Skip to content

loaders

HFLoader

Bases: GlobalStep

Class to load a dataset using the Hugging Face datasets library. Can use either a HuggingFace tag or a local file.

Caching is disabled as this step does not manipulate the dataset hence no need for caching.

Source code in ragfoundry/processing/dataset_loaders/loaders.py
class HFLoader(GlobalStep):
    """
    Class to load a dataset using the Hugging Face datasets library.
    Can use either a HuggingFace tag or a local file.

    Caching is disabled as this step does not manipulate the dataset hence no need for caching.
    """

    def __init__(self, dataset_config: dict, **kwargs):
        super().__init__(**kwargs)
        self.dataset_config = dataset_config
        self.cache_step = False

    def process(self, dataset_name, datasets, **kwargs):
        datasets[dataset_name] = load_dataset(**self.dataset_config)

LocalLoader

Bases: GlobalStep

Class to load a local dataset, in a JSON format.

Caching is disabled as this step does not manipulate the dataset hence no need for caching.

Source code in ragfoundry/processing/dataset_loaders/loaders.py
class LocalLoader(GlobalStep):
    """
    Class to load a local dataset, in a JSON format.

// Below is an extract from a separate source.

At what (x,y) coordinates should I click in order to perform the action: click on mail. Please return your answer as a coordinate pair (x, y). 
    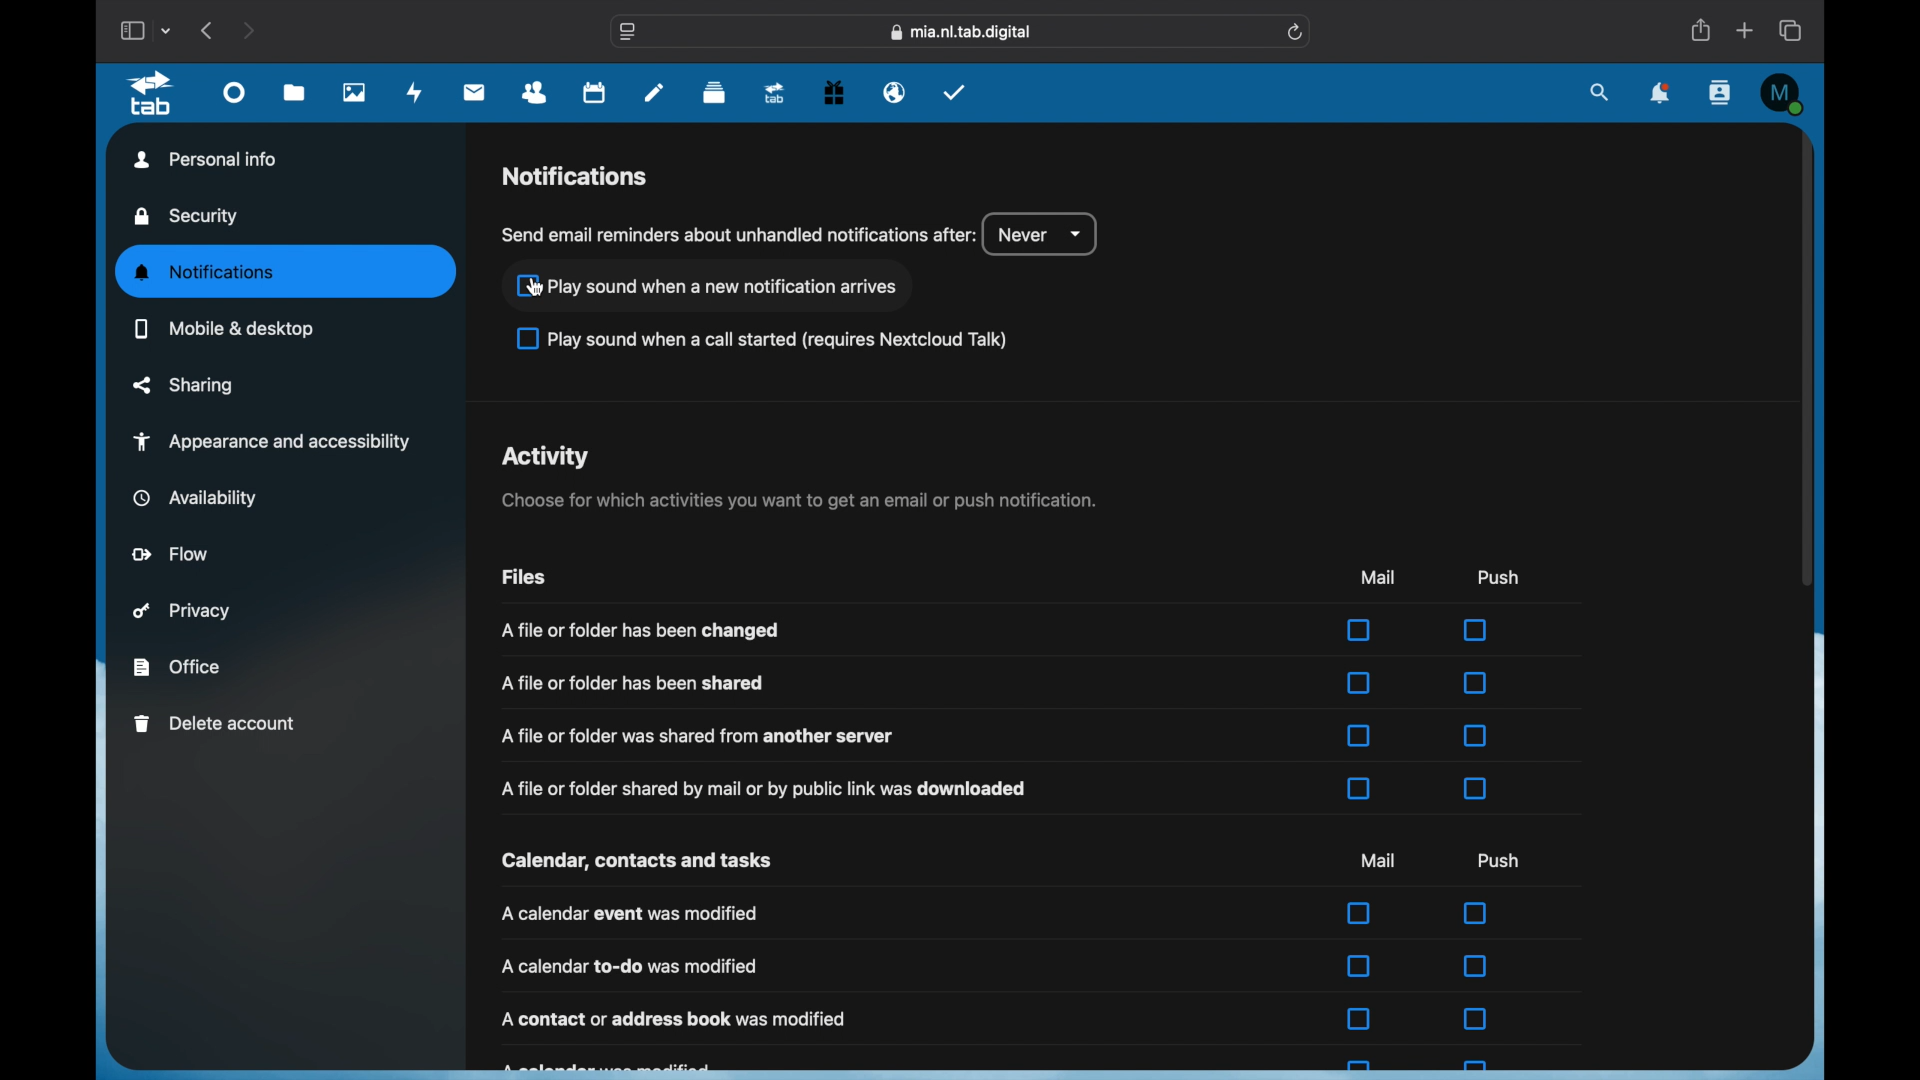
    Looking at the image, I should click on (474, 92).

    Caching is disabled as this step does not manipulate the dataset hence no need for caching.
    """

    def __init__(self, filename, **kwargs):
        super().__init__(**kwargs)
        self.filename = filename
        self.cache_step = False

    def process(self, dataset_name, datasets, **kwargs):
        datasets[dataset_name] = load_dataset(
            "json",
            data_files=self.filename,
            split="train",
        )